Image de la semaine | 03/10/2022
Non, les grenats ne sont pas caractéristiques de haute pression !
03/10/2022
Résumé
Petit inventaire, incomplet, de grenats magmatiques ou métamorphiques formés dans des conditions n’impliquant pas de haute pression.
Les grenats constituent une famille de nésosilicates cristallisant dans le système cubique, avec les formes caractéristiques de ce système (dodécaèdre, octaèdre…). La formule globale de la famille est : (Me2+)3(Me3+)2(SiO4)3, où Me2+ représente un cation métallique divalent (Ca2+, Mg2+, Fe2+, Mn2+) et Me3+ un cation métallique trivalent (Al3+, Fe3+, Cr3+). Les grenats les plus fréquents sont l'almandin (Al3+, Fe2+), le grossulaire (Al3+, Ca2+), le pyrope (Al3+, Mg2+), la spessartite (Al3+, Mn2+), l'andradite (Fe3+, Ca2+) et l'uvarovite (Cr3+, Ca2+). Des solutions solides existent entre ces différents pôles.
Les grenats sont le sujet d'une double erreur extrêmement répandue dans l'Éducation nationale. Selon cette double fake news, les grenats seraient (1) des minéraux exclusivement d'origine métamorphique, (2) des minéraux caractéristiques d'une haute pression. Je retrouve tous les ans cette double erreur chez les étudiants entrant en L3 à l'ENS de Lyon (et venant donc de BCPST ou de L1 et L2 universitaires) ou chez les étudiants entrant en « prépa agrèg » et venant d'un cursus SVT-CAPES. C'est une double erreur, car (1) si les grenats sont majoritairement métamorphiques, il existe des grenats dans des roches magmatiques (plutoniques comme volcaniques), et (2) les grenats sont stables dans quasiment tous le champ Pression-Température (sauf “à froid”) et pas seulement dans le domaine des hautes pressions. Les grenats des cornéennes de Plélauff (figures 1 à 4) et les cinq autres exemples qui suivent sont là pour le rappeler.

- [CONSIGNES]
(a) Répondez aux questions suivantes sur le texte consacré aux grenats.
(i) Dans quel système cristallisent les grenats ?
(ii) Quel cation trivalent entre dans la composition de l'uvarovite ?
(iii) De quelle localité proviennent les cornéennes des figures 1 à 4 ?
(b) Pour chacune des affirmations suivantes, indiquez si elle s'accorde avec le texte consacré aux grenats. Justifiez chaque réponse par une citation du texte.
(i) Les grenats appartiennent à la famille des nésosilicates.
(ii) Tous les grenats sont d'origine métamorphique.
(iii) Les grenats ne sont stables que dans le domaine des hautes pressions.
(c) Réécrivez le passage du texte consacré aux grenats qui s'ouvre sur les mots contenant « Image de la » et se termine par « de haute pression. », en substituant « pression élevée » à « haute pression ».

- [EXTRAIT DE DONNÉES]
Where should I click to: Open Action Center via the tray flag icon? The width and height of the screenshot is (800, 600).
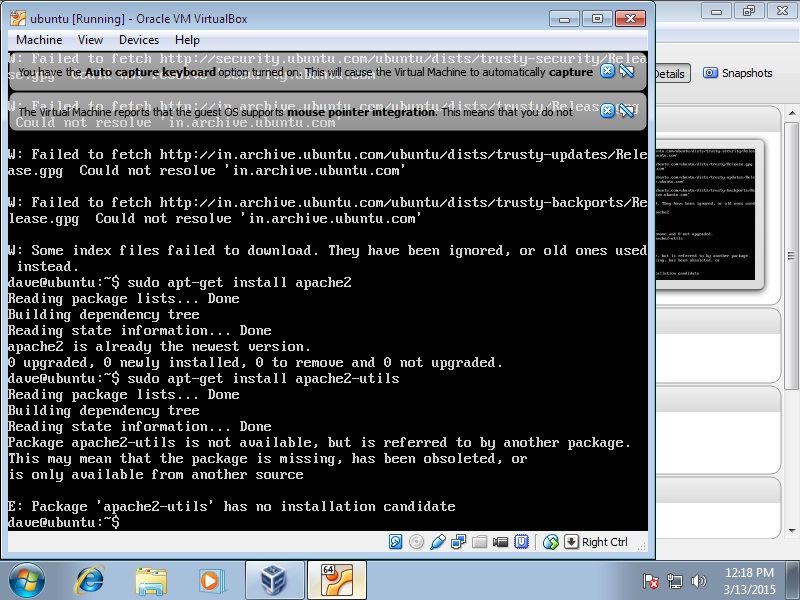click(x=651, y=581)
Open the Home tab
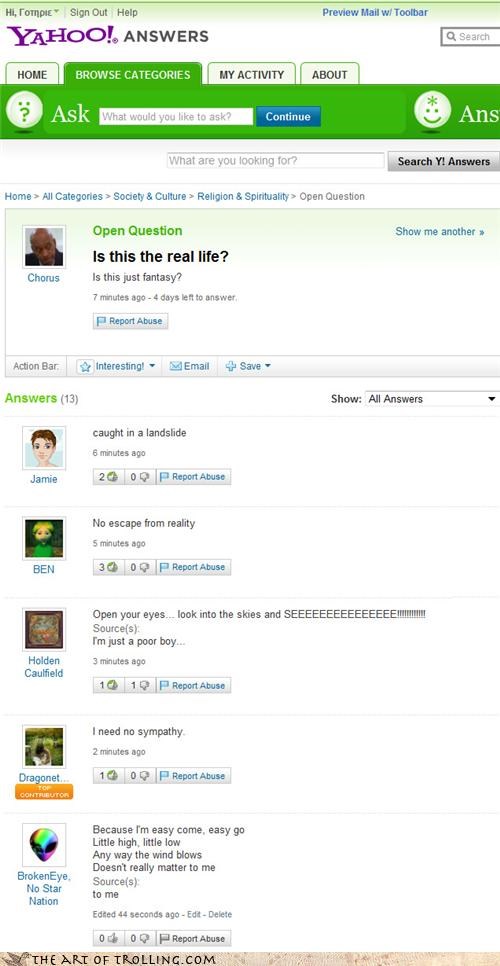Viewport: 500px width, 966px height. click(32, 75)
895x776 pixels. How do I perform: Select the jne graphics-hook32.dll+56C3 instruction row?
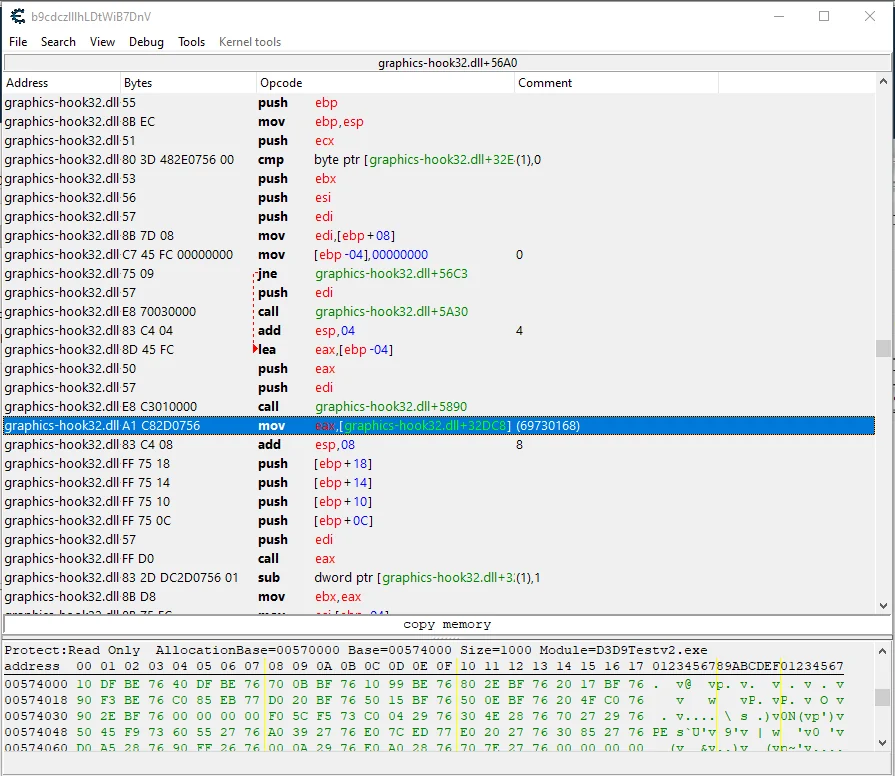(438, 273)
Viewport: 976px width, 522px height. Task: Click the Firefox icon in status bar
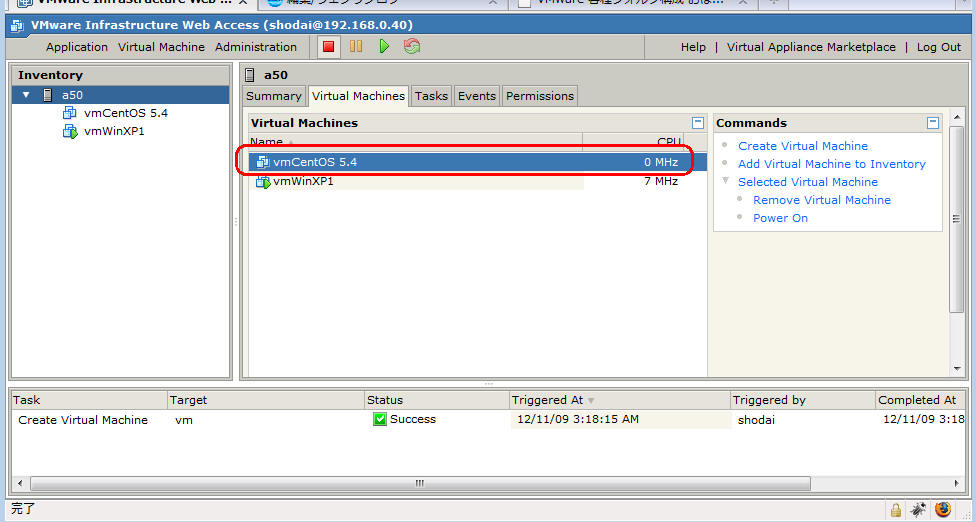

- [RÉSULTATS]
(a)
(i) Dans le système cubique.
(ii) Le cation Cr3+.
(iii) De Plélauff.

(b)
(i) Oui : « Les grenats constituent une famille de nésosilicates ».
(ii) Non : « il existe des grenats dans des roches magmatiques (plutoniques comme volcaniques) ».
(iii) Non : « les grenats sont stables dans quasiment tous le champ Pression-Température (sauf “à froid”) et pas seulement dans le domaine des hautes pressions ».

(c)
Image de la semaine | 03/10/2022
Non, les grenats ne sont pas caractéristiques de pression élevée !
03/10/2022
Résumé
Petit inventaire, incomplet, de grenats magmatiques ou métamorphiques formés dans des conditions n’impliquant pas de pression élevée.